Radny przypomina, że możliwość budowy apartamentów na wynajem czy mieszkań na wynajem instytucjonalny (PRS) jest poza kontrolą miasta. – Nie ma na przykład wymogów stworzenia odpowiedniej liczby miejsc parkingowych – stwierdza.

– Jako Koalicja Ruchów Krakowskich mówimy o tym, że jeśli są przestrzenie, które chce się uwalniać pod zabudowę wielorodzinną, to powinny spełniać pewne kryteria. Chodzi o to, by były przede wszystkim dobrze skomunikowane, miały miejsca parkingowe, sklepy i powierzchnie handlowe, a także inne usługi niezbędne do życia w tym żłobki, przedszkola i szkołę. Tu mamy większość tych wymogów spełnionych. Transport publiczny jest tam dobrze rozwinięty i nie trzeba ponosić dodatkowych kosztów – stwierdza Łukasz Maślona.

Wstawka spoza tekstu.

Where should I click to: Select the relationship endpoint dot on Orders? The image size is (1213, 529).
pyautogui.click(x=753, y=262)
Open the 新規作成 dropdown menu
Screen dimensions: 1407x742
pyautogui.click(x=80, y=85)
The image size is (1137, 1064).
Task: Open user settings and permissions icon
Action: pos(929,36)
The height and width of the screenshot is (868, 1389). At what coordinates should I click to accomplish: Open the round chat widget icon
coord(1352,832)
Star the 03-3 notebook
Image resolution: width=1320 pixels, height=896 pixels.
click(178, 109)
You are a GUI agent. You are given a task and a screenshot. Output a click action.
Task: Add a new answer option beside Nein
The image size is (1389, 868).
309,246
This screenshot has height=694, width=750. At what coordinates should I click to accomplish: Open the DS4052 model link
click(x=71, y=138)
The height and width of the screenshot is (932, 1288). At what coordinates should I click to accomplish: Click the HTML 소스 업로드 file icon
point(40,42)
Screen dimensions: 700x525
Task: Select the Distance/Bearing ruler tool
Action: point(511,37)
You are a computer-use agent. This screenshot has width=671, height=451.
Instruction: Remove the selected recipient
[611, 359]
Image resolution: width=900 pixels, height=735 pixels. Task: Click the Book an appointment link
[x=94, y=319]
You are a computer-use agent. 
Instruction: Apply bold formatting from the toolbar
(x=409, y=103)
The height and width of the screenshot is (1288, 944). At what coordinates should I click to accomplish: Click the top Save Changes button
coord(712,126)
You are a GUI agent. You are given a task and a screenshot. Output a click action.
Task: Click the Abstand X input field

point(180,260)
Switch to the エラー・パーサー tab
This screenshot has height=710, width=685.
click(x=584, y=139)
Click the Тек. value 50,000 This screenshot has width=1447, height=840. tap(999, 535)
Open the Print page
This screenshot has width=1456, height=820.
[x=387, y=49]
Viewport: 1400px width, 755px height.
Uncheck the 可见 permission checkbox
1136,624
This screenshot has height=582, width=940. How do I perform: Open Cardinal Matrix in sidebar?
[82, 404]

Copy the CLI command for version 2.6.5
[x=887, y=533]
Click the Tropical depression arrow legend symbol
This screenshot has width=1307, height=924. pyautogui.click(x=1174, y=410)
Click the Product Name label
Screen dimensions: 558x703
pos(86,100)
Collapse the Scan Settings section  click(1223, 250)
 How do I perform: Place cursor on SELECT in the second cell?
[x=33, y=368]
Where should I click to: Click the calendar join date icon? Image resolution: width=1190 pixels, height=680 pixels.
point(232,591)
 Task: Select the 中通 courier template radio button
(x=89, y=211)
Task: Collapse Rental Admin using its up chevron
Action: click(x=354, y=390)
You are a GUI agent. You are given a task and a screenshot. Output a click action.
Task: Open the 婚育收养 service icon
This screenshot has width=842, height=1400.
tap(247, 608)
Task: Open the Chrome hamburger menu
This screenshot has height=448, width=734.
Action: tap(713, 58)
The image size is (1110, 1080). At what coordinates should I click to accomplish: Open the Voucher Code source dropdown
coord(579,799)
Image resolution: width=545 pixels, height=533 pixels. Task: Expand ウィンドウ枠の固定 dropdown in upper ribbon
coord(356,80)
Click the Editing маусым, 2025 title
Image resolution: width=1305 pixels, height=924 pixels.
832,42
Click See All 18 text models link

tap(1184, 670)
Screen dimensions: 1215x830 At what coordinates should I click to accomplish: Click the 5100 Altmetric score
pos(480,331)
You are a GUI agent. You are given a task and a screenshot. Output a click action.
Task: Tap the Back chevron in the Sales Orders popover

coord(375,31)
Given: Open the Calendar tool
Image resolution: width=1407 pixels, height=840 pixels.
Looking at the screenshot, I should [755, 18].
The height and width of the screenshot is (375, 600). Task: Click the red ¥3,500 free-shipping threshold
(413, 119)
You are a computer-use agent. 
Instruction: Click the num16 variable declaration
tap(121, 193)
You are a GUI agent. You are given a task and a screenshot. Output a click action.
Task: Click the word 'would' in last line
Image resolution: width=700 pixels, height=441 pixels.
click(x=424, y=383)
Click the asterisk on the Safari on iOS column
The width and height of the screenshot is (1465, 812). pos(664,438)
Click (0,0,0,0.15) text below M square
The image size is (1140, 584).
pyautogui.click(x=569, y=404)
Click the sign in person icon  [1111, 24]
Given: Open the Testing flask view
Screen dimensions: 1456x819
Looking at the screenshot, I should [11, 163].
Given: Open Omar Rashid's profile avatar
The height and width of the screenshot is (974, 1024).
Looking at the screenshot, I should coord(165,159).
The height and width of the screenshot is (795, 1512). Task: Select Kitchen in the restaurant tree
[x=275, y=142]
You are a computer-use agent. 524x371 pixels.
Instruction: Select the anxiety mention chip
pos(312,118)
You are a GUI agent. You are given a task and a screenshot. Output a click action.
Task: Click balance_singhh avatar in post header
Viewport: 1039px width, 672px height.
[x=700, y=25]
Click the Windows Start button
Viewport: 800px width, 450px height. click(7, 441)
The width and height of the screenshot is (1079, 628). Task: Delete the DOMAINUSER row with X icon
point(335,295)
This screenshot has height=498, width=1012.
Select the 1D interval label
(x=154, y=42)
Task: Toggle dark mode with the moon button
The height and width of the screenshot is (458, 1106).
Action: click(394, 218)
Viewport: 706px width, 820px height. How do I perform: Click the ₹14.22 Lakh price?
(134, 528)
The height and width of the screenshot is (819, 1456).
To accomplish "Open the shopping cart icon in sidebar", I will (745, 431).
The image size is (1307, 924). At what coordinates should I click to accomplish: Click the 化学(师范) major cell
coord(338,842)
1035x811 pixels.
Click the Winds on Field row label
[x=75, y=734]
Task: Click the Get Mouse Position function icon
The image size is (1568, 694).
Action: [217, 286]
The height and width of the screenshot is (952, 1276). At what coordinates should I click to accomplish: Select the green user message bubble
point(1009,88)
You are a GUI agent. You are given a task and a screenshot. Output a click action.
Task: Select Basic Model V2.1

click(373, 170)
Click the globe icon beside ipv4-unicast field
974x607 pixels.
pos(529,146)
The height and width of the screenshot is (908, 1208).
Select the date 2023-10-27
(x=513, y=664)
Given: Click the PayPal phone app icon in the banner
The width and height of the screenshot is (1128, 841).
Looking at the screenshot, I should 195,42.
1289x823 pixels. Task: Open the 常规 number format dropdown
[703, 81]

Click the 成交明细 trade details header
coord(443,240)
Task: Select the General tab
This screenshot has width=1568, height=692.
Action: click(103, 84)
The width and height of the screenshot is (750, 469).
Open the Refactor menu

Jak dodaje, dużo lepszym rozwiązaniem dla miasta byłaby jednak ścieżka najpierw zmian w planie ogólnym, a następnie wniosek dewelopera o Zintegrowany Plan Inwestycyjny. – Wtedy gmina może zabezpieczyć potrzeby społeczne, nie tylko przyszłych mieszkańców, ale również sąsiadów nowej inwestycji. Jak dobrze pamiętam, tam nie było protestów przeciwko zabudowie, ale postulaty o stworzenie lokali usługowych w parterach i sklepu wielkopowierzchniowego – mówi.

Oprócz tego pozostają dwie kwestie: pod pasażem zalegają śmieci z dawnego wysypiska i prędzej czy później tą sprawą należy się zająć, a prywatny inwestor mógłby sprawniej poradzić sobie z tym problemem. – Chciałbym też, aby teren ten został zagospodarowany projektem wyłonionym w konkursie architektonicznym – stwierdza Łukasz Maślona.

– Pierwszym krokiem jest kwestia planu ogólnego i zmian zapisów. Wszystkie inne warunki są sprzyjające takiej dyskusji – mówi wiceprzewodniczący rady miasta.